#### [Task requirements]
Reproduce the first line of the material below and each line after it, exactly, through the line containing "051 390383 (65, 67)", and give nothing more.

#### [Task material]
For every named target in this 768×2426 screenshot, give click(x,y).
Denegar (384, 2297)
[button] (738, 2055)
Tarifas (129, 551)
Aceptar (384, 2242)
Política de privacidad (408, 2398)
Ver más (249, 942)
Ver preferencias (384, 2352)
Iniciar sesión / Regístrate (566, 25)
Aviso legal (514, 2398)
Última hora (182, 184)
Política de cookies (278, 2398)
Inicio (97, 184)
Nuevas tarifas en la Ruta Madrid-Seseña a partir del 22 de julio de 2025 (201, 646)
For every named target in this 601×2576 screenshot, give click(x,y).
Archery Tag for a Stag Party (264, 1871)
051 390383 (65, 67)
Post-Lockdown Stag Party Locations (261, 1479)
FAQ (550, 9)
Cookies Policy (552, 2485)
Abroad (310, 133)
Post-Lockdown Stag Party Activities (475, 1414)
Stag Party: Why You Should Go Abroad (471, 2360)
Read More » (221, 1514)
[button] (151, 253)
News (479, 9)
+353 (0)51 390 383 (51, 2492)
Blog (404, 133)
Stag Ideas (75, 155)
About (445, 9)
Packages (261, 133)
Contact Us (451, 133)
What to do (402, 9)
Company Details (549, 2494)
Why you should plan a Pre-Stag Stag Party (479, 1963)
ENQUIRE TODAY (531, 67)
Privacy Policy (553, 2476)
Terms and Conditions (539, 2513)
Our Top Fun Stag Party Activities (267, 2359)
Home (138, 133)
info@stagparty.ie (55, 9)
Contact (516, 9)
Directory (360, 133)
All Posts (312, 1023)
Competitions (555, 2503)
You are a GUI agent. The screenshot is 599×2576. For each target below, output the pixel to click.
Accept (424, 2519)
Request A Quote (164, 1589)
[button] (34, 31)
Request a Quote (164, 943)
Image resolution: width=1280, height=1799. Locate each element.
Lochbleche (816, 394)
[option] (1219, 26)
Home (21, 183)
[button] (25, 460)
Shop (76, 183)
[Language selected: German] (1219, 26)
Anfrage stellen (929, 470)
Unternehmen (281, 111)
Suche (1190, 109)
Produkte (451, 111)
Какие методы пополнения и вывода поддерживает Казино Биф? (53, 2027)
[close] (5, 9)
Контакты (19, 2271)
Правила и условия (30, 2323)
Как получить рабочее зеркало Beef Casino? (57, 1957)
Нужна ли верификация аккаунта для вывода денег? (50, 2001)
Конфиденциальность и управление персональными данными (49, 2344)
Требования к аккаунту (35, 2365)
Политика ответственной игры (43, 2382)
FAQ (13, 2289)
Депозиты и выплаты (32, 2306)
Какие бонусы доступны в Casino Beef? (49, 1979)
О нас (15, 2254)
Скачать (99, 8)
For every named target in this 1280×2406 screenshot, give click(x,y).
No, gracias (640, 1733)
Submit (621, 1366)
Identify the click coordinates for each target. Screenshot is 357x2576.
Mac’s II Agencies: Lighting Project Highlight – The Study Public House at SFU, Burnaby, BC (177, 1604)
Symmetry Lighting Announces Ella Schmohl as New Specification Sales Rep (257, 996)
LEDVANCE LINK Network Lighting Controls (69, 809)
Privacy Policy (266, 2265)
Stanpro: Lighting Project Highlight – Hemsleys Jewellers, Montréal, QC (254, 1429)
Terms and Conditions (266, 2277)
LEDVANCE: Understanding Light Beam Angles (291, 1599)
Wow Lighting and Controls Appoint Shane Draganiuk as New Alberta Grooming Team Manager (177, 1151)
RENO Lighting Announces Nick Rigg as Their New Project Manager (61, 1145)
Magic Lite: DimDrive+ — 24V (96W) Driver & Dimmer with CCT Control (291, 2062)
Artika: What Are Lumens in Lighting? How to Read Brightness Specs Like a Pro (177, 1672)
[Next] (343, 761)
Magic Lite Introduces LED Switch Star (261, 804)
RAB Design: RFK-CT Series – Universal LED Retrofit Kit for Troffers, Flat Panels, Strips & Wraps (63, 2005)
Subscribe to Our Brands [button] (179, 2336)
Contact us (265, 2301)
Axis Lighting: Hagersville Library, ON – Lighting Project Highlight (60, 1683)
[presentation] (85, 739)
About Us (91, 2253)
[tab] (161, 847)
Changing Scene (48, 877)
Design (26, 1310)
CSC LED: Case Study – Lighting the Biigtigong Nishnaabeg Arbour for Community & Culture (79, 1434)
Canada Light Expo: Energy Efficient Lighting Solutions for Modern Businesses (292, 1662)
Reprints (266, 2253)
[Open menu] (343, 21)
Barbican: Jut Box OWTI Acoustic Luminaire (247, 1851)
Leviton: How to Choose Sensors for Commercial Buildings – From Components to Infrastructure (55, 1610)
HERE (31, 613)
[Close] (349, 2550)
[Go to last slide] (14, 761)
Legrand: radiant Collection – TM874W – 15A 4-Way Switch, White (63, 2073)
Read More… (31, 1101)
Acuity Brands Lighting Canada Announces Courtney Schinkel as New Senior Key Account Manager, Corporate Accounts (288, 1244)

#### [Final answer]
For every named target in this 768×2426 screenshot, give click(x,y).
Denegar (384, 2297)
[button] (738, 2055)
Tarifas (129, 551)
Aceptar (384, 2242)
Política de privacidad (408, 2398)
Ver más (249, 942)
Ver preferencias (384, 2352)
Iniciar sesión / Regístrate (566, 25)
Aviso legal (514, 2398)
Última hora (182, 184)
Política de cookies (278, 2398)
Inicio (97, 184)
Nuevas tarifas en la Ruta Madrid-Seseña a partir del 22 de julio de 2025 (201, 646)
For every named target in this 601×2576 screenshot, give click(x,y).
Archery Tag for a Stag Party (264, 1871)
051 390383 (65, 67)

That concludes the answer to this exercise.